Every time that we encounter the words " the cheerleaders" we always come up with the meaning that it is about girls who cheers in a school. Girl who wears uniform. Girls who are beautiful and sometimes, girls who are bitchy.

The Cheerleaders by Kara Thomas is same with the connotation that is being said above. But little did every one knows that it is not your typical story about them. As the story don't have a happily ever after. 

The story is about Monica Rayburn finding who really is the suspect behind every accident that happen to the five cheerleaders five years ago. Also, whom her sister is one of the victims that causes the squad to be disbanded. 

The rising action of the story started when Monica found out some evidences that will leave her to know who really killed the cheerleaders. She found out her sister's old cellphone and even a boy who she didn't expect to be part of her sister's life.

The writing is fantastic. It takes you to an adventure of mystery where you enable yourself to think what really happen. It helps you to imagine and come up with different scenarios of what should happen and what could the flow of the story would be.

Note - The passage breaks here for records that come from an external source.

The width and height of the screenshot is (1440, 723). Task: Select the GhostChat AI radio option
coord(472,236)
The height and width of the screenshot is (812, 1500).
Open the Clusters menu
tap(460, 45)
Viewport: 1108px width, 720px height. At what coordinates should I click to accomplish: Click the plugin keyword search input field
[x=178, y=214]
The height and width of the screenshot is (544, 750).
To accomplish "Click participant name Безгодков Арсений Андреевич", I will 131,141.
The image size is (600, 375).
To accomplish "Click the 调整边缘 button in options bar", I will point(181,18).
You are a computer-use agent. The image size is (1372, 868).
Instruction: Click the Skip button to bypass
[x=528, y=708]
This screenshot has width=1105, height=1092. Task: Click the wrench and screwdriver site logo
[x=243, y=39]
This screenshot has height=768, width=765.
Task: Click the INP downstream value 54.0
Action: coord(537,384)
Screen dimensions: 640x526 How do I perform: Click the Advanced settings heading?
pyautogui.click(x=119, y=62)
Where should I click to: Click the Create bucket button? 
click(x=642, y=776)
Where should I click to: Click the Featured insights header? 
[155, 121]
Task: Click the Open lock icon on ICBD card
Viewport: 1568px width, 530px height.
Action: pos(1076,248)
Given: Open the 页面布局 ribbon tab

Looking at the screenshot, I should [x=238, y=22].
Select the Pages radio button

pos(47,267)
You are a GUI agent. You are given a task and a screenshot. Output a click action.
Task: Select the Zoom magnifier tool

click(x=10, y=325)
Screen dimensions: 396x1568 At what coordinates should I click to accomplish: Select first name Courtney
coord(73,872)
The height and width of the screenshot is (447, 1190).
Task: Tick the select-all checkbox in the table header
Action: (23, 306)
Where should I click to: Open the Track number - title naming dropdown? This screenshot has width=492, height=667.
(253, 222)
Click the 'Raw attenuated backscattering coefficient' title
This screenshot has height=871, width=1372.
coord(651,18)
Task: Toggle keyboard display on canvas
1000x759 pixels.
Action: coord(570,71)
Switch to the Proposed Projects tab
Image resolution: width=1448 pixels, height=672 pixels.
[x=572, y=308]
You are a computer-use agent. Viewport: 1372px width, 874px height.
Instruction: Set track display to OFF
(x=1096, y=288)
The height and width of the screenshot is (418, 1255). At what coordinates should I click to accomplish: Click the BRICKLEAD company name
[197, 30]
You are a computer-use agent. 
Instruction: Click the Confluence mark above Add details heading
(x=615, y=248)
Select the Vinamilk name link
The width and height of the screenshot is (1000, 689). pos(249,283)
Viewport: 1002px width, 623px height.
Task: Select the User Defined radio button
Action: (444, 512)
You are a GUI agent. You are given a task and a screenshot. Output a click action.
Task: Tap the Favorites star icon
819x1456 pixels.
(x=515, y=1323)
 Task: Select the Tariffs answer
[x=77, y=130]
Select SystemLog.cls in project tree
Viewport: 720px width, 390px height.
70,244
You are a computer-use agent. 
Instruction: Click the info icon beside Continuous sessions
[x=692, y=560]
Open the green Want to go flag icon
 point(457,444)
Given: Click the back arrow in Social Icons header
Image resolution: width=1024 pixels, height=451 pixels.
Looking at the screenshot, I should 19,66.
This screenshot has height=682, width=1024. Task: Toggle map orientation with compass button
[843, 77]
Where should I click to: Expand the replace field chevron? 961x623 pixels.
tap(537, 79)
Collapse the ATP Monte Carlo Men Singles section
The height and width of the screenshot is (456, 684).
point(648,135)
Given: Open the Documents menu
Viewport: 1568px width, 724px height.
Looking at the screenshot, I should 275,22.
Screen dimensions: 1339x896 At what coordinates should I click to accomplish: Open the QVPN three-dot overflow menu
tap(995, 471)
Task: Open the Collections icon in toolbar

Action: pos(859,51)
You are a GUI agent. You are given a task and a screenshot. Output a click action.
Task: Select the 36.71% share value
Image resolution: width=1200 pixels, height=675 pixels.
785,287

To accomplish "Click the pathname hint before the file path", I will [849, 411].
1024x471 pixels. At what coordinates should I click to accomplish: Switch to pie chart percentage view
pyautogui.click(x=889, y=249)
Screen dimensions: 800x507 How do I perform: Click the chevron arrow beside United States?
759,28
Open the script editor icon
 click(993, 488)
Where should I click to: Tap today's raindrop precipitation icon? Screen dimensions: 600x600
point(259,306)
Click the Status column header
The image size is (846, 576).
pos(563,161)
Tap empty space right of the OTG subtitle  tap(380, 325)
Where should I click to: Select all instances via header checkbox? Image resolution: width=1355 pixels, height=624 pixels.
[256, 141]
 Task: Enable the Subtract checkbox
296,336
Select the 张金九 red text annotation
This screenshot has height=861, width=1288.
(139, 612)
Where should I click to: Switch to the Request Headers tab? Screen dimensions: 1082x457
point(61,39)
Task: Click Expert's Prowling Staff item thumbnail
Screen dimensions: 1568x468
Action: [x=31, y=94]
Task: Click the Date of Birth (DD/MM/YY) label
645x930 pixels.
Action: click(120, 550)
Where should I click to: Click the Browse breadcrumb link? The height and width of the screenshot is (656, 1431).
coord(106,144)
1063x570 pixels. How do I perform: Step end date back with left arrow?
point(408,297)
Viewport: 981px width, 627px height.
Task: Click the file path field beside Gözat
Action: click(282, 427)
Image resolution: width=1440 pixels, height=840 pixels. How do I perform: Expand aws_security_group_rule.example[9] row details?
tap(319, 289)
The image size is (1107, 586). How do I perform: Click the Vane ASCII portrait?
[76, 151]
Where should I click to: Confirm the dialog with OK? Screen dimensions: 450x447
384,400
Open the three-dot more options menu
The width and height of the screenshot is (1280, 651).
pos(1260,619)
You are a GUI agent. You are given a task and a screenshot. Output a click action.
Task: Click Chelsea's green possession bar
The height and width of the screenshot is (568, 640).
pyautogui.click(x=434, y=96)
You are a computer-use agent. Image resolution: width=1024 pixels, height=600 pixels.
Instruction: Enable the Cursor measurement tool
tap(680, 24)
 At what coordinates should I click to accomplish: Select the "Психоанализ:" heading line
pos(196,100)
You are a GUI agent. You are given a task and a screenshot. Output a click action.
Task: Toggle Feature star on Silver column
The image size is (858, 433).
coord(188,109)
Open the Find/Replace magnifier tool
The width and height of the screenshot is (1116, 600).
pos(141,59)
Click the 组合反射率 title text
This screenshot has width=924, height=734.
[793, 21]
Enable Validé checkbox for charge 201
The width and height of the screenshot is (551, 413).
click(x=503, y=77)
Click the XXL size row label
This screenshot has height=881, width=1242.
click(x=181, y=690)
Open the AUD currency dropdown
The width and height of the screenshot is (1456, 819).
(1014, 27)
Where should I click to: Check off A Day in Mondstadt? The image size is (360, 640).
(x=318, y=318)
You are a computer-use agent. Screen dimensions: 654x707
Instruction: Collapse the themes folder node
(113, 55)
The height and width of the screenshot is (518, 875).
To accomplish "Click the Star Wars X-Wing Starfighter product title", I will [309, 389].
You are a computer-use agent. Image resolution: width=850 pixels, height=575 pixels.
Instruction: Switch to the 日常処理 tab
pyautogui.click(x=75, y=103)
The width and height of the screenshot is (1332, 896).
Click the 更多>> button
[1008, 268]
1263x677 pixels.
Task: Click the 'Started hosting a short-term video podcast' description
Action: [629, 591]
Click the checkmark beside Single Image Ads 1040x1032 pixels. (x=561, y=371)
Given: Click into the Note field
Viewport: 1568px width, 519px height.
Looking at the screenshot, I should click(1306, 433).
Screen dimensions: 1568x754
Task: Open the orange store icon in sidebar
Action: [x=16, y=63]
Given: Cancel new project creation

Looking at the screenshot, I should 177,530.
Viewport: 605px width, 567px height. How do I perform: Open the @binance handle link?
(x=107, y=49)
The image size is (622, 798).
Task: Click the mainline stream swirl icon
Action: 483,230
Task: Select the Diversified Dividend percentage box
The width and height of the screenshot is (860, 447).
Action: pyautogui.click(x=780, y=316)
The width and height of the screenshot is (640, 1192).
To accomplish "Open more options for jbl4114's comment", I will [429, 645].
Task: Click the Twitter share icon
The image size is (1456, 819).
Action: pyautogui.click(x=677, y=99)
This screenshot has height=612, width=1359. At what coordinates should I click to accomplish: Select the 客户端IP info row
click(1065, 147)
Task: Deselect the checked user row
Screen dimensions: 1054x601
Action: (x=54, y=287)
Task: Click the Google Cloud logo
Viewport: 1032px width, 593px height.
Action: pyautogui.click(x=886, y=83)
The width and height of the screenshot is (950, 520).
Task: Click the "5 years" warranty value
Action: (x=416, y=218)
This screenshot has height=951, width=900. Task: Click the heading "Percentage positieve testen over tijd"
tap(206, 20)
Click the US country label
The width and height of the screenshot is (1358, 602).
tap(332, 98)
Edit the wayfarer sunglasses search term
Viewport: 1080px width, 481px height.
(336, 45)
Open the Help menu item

The most likable part of the story is when my predictions about the story is somehow true and sometimes it doesn't match what the story is all about. It takes us the reader to be amaze on how twisty and cliff hang the story is.

I love how some of my questions while reading the story is being answered at the ending. It's the kind of story where the readers are aware of what the story is.

To warp it all, the cheerleaders is not an ordinary story. It is a story that will take your brain in a roller coaster ride.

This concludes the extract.